Une suspension massive qui touche presque tout le catalogue
La décision annoncée par Sony concerne l’essentiel de ses références grand public et professionnelles. Les cartes CFexpress Type A de plusieurs capacités, certaines CFexpress Type B ainsi que pratiquement toute la gamme de cartes SD sont concernées, y compris des modèles prisés pour les usages photo et vidéo exigeants. Seules quelques références restent encore commandables, signe que la pression sur l’approvisionnement n’est plus marginale, mais structurelle.

Le groupe évoque officiellement une pénurie mondiale de semi-conducteurs liés à la mémoire, ainsi que d’autres facteurs pesant sur la chaîne d’approvisionnement. En réalité, l’arbitrage industriel est devenu brutal : une partie croissante de la production de NAND est désormais absorbée par les SSD destinés aux serveurs IA, un segment où les volumes et surtout les marges dépassent largement ceux des cartes mémoire classiques.

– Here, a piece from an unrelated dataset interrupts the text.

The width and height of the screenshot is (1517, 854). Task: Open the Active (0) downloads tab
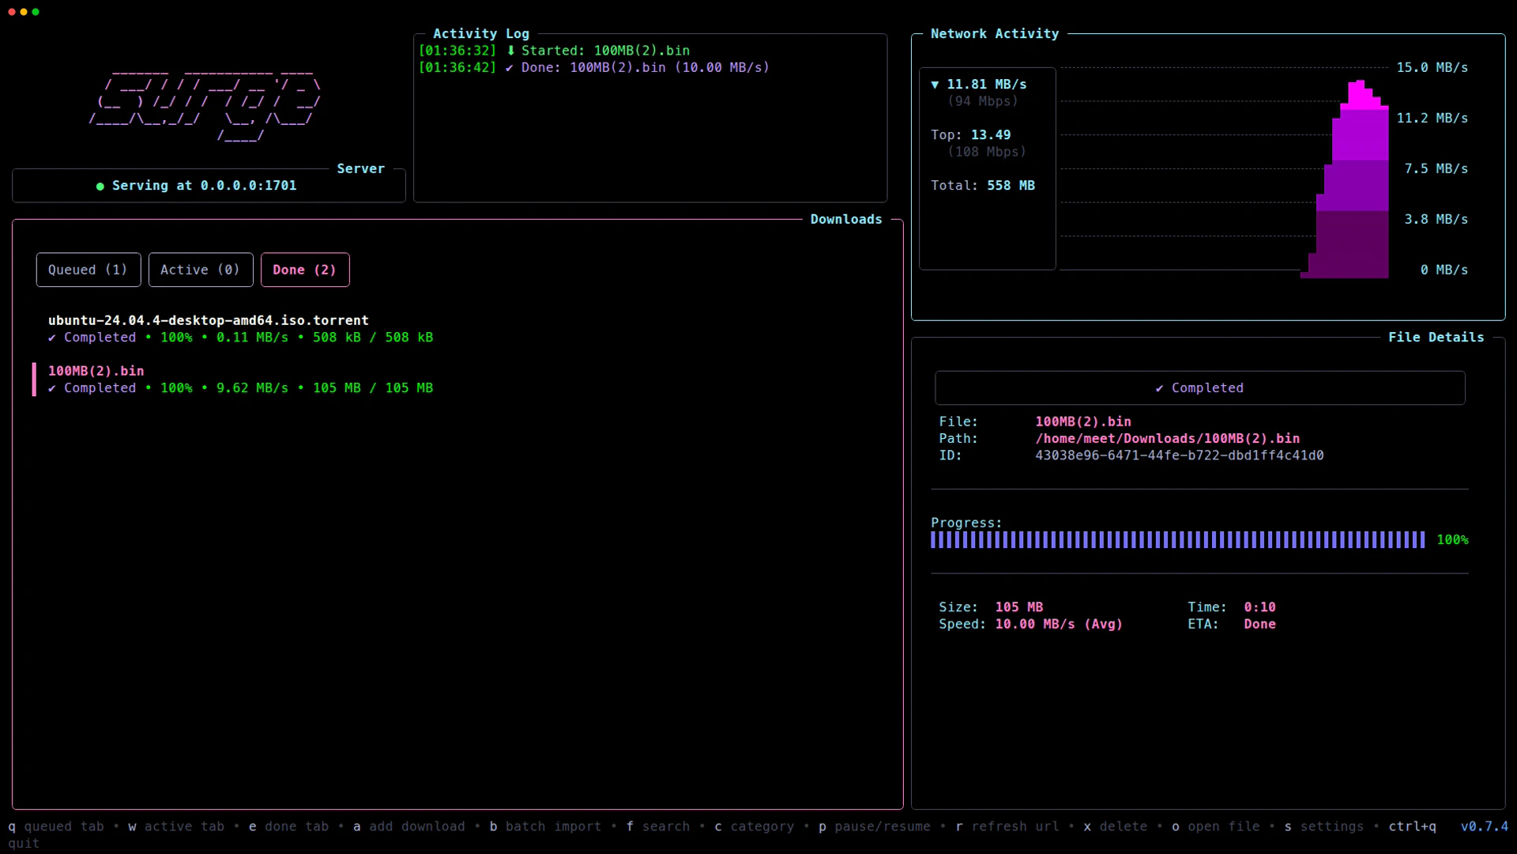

L’IA capte les composants, les prix s’envolent
Avec la multiplication des data centers dédiés à l’entraînement et à l’inférence des modèles d’IA, les fabricants de mémoire réorientent leurs capacités vers les produits les plus rentables ce qui crée mécaniquement de la pénurie sur d’autres catégorie d’appareils. Résultat : les composants utilisés dans l’électronique grand public deviennent plus rares, plus chers et parfois tout simplement indisponibles.
Une hausse spectaculaire de la DRAM et de la NAND
Les chiffres récents donnent toute la mesure du niveau de tension actuel. Au premier trimestre 2026, les prix contractuels de la DRAM ont bondi de façon spectaculaire, tandis que ceux de la NAND flash ont eux aussi fortement progressé en seulement quelques mois. Cette flambée pèse sur l’ensemble de l’écosystème, des fabricants de SSD jusqu’aux constructeurs de cartes mémoire, en passant par les marques d’accessoires et de stockage externe.
Pour les utilisateurs, la conséquence est immédiate : moins de disponibilité, des délais plus longs et une probable poursuite de la hausse tarifaire sur les supports de stockage amovibles. Sony devient ainsi l’un des premiers grands industriels à acter publiquement ce déséquilibre en gelant ses commandes, mais il pourrait ne pas rester seul très longtemps. Autant dire que si ces tensions persistent, photographes, vidéastes et fabricants pourraient bien découvrir que l’âge d’or de la mémoire abordable appartient déjà au passé.